Questions:
1. Answer these questions from the text on the FHIR AuditEvent resource, one answer per line, marked as the questions are:
(a) Which events does the text single out as the big one AuditEvent can record, both successful and failed?
(b) What does the short one-sentence line in the text say is different?
(c) At least how many Audit log entries does a Create of a resource instance usually produce?
2. From the text on the FHIR AuditEvent resource, print everything from "The FHIR AuditEvent" down to "event is different.".
3. Write a continuation of the text on the FHIR AuditEvent resource, beginning after its last sentence.

:: Given text

The FHIR AuditEvent resource is there to cover more than W3C provenance covers when they say they cover audit. The AuditEvent can record any event, not just provenance relevant events. AuditEvent can cover any security or privacy relevant event, not just operations on data. The big one that we point out, just to prove the point, is that AuditEvent can record logon events, both successful and failed. This is helpful in healthcare where, unfortunately, many healthcare systems still do user authentication rather than using an enterprise class authentication service (e.g. SAML, OAuth, etc). AuditEvent is there to record Query operation, not something that is Provenance based. There are other events too. And like Provenance it fits well within the FHIR model, leveraging FHIR representations of agent, entity, location, organization, etc…
Breadth of the event is different.
The Audit log is designed to include many redundant recording actors making redundant records, so any action like a Create of a resource instance might result in many (usually at least 2) Audit log entries. This redundancy is part of the pattern used to see that a system is working properly. As such, the Audit log tends to need to be analyzed and pruned through various filtering, reporting, alerting, and offloading.

::::
:: Input data

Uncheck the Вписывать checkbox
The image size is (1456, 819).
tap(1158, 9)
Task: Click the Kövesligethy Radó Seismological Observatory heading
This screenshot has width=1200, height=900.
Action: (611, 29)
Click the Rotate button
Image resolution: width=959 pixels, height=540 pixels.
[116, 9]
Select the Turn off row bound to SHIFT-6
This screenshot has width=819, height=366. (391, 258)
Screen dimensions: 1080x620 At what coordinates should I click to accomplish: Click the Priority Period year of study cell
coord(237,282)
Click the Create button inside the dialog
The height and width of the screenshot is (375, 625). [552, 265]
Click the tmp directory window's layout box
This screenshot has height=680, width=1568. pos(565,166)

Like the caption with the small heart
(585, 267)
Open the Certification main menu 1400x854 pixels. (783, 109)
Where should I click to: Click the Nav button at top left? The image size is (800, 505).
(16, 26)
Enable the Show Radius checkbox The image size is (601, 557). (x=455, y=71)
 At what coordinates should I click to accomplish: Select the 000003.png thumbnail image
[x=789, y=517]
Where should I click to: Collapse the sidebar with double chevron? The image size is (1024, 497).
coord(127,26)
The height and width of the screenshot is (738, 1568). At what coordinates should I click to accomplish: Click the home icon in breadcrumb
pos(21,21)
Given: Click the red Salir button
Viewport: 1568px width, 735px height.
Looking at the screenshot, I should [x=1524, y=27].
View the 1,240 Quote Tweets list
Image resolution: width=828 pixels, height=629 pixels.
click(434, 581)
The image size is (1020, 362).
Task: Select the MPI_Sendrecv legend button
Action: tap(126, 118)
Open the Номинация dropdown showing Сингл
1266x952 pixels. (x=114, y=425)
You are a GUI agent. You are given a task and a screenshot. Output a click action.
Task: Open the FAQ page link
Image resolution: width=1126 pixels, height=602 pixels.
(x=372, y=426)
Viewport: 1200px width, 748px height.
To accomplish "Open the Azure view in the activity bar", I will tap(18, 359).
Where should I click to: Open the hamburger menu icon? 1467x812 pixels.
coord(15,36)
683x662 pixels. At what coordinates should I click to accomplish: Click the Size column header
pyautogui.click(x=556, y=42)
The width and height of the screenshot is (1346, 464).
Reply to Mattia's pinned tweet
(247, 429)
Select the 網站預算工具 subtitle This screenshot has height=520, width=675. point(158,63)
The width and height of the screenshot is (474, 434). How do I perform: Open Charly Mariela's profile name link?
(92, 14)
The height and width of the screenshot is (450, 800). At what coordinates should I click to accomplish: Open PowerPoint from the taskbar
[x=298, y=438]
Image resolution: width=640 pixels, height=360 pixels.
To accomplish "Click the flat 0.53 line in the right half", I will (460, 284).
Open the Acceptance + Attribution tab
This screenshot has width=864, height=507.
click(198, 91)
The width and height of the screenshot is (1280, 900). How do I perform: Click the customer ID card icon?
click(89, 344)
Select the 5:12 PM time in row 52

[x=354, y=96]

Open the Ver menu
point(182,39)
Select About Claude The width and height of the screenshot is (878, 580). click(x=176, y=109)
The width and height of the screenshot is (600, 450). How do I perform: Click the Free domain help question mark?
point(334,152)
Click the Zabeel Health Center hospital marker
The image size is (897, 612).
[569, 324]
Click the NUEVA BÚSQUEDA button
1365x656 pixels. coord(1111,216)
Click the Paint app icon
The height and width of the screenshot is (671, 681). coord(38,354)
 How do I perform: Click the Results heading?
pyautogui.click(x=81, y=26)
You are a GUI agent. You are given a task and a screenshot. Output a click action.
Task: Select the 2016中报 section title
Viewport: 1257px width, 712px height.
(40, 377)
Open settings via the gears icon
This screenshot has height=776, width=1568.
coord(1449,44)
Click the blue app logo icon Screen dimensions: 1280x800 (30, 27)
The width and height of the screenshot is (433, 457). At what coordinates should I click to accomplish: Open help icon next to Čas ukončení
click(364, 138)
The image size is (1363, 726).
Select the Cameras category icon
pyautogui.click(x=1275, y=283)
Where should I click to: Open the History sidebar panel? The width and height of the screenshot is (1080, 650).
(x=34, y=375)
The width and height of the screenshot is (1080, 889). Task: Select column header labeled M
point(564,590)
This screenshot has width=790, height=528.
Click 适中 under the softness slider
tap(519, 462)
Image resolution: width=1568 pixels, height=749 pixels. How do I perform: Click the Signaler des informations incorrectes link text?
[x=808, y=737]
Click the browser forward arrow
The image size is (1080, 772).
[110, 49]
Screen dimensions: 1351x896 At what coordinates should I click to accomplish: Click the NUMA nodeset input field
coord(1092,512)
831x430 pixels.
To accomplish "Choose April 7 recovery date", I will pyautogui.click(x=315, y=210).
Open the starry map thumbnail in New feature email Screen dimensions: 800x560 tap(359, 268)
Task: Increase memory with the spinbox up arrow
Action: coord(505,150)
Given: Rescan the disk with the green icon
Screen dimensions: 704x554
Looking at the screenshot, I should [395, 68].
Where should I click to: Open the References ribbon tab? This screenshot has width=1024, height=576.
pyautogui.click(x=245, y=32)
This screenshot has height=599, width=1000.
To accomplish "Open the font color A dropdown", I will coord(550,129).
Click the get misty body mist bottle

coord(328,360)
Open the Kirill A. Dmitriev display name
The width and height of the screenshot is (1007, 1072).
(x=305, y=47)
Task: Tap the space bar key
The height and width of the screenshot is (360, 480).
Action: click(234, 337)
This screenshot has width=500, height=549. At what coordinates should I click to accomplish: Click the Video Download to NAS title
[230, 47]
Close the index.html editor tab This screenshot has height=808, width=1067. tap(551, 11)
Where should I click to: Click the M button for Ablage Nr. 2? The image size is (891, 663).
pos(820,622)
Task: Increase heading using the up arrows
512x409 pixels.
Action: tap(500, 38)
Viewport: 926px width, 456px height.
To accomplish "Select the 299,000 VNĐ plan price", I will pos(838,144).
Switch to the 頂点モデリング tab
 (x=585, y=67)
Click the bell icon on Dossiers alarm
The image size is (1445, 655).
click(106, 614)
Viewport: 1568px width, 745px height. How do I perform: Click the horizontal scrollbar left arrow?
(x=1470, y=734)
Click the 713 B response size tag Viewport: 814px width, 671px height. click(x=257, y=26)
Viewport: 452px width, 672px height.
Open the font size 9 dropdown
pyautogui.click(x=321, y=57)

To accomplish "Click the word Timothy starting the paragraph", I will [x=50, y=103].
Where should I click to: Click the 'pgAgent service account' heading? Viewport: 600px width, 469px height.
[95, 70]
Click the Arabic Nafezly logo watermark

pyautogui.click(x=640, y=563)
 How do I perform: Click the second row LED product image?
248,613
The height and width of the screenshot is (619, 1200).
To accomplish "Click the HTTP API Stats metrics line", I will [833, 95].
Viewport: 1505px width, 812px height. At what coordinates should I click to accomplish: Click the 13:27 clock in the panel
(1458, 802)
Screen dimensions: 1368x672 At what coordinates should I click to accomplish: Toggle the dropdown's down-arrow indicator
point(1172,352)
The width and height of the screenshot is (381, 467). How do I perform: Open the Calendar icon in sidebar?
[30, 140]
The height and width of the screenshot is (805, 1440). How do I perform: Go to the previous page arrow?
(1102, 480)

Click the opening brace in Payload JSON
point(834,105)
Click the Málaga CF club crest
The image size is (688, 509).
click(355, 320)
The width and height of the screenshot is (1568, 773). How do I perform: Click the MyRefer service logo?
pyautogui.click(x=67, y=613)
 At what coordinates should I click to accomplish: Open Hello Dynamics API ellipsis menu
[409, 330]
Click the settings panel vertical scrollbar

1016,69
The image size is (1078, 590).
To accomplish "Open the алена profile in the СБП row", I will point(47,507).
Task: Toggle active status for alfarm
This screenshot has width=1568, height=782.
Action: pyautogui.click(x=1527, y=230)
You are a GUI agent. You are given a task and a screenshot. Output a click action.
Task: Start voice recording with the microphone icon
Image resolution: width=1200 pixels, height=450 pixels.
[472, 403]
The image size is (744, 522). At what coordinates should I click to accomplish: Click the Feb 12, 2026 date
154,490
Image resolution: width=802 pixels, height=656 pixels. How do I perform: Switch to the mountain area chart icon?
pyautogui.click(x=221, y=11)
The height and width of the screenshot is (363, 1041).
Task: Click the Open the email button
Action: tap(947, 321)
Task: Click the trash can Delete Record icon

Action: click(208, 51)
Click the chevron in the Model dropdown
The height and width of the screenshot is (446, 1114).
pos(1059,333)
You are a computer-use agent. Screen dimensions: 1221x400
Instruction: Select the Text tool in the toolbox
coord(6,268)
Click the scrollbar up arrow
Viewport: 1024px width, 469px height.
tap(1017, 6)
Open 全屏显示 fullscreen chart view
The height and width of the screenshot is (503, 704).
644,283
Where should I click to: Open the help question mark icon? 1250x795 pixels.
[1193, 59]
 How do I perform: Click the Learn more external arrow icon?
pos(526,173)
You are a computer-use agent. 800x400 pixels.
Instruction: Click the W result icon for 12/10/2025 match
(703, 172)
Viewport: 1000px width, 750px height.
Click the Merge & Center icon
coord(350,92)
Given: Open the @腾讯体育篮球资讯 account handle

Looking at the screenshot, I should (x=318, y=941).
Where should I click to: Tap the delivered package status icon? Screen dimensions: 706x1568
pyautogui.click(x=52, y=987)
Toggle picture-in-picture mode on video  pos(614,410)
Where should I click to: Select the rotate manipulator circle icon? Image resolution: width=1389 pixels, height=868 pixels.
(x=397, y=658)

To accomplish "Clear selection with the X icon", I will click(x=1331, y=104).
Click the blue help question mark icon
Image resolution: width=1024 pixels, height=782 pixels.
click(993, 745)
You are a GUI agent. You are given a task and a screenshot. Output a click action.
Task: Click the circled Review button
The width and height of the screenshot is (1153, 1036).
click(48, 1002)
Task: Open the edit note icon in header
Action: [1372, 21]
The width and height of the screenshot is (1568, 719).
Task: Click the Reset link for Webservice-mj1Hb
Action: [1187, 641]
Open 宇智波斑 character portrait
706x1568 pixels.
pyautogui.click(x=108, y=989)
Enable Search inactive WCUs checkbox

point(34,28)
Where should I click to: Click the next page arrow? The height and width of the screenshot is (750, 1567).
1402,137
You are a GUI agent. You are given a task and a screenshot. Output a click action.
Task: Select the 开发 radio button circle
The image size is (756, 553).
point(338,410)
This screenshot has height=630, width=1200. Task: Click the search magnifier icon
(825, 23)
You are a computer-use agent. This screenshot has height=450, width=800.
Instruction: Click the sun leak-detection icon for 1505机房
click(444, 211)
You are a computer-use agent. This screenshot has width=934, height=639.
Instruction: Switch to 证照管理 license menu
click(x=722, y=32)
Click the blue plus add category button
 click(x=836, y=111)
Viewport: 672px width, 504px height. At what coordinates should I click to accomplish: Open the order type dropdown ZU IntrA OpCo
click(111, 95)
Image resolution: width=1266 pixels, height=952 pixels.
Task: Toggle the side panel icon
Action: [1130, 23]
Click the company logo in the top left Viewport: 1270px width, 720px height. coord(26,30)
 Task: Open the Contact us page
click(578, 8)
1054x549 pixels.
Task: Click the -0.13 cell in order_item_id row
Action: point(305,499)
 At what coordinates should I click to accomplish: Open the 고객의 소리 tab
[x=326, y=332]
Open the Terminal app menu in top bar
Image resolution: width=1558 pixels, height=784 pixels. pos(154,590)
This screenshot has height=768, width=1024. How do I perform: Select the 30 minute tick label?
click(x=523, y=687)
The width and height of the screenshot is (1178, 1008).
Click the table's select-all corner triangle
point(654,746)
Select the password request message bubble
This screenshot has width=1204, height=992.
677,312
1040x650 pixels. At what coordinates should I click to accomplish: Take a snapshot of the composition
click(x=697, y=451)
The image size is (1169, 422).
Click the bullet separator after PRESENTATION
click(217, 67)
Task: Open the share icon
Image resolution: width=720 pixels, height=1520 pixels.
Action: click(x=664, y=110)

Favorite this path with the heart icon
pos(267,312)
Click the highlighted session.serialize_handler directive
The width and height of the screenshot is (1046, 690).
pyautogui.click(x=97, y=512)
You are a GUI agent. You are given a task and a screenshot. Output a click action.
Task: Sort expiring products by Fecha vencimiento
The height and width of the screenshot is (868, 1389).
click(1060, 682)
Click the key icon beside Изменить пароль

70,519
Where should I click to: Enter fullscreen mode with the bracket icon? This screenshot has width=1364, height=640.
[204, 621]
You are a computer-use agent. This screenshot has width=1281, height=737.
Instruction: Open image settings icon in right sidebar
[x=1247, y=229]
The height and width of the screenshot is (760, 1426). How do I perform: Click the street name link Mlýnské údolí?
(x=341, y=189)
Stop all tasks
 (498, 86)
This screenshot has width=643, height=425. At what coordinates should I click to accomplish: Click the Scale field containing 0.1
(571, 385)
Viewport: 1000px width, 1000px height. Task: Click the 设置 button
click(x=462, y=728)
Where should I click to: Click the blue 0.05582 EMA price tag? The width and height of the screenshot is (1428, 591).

::::

Your responses:
1.
(a) Logon events.
(b) The breadth of the event.
(c) At least 2.

2.
The FHIR AuditEvent resource is there to cover more than W3C provenance covers when they say they cover audit. The AuditEvent can record any event, not just provenance relevant events. AuditEvent can cover any security or privacy relevant event, not just operations on data. The big one that we point out, just to prove the point, is that AuditEvent can record logon events, both successful and failed. This is helpful in healthcare where, unfortunately, many healthcare systems still do user authentication rather than using an enterprise class authentication service (e.g. SAML, OAuth, etc). AuditEvent is there to record Query operation, not something that is Provenance based. There are other events too. And like Provenance it fits well within the FHIR model, leveraging FHIR representations of agent, entity, location, organization, etc…
Breadth of the event is different.

3.
So, for every piece of Data there might be a Provenance record, or it might be contained within the Data. One Provenance record can point at many pieces of Data. The graph shown is just a visualization of the 'number of' entries of data vs entries of audit log vs entries of provenance records. It is not intended to be complete, but representative.
But for every access to data there will be an AuditEvent, including accesses to the AuditEvent record will produce another entry in the AuditEvent. And there are also AuditEvents for login, system-startup, system-shutdown, etc. Thus making AuditEvent the most popular Resource in FHIR.... by definition.,
Utility driven by Use
The biggest difference is in use-cases over time.* Audit
- is accessed by support staff such as Security Office, Privacy Office, and IT Office
- is analyzed quickly, within minutes/hours/days.
- it might get filtered and forwarded, reports might get made,
- some of it might get purged, other moved to offline storage.
* Provenance
- is accessed by clinicians, billing, quality, safety
- it might not ever be referenced, as it an unusual situation that doesn't have the data
- is part of the medical record, it lives as long as the data, and
- it goes with the data (should).
Exceptions to that general pattern do exist. But they are exceptional cases.
Provenance and Audit are both critical
I hope I have explained WHY we are not just adopting the W3C Provenance model. It is a model, we are looking toward it as a good model. But we are building something for Healthcare, and using FHIR. So there will be differences."All models are wrong, some are useful."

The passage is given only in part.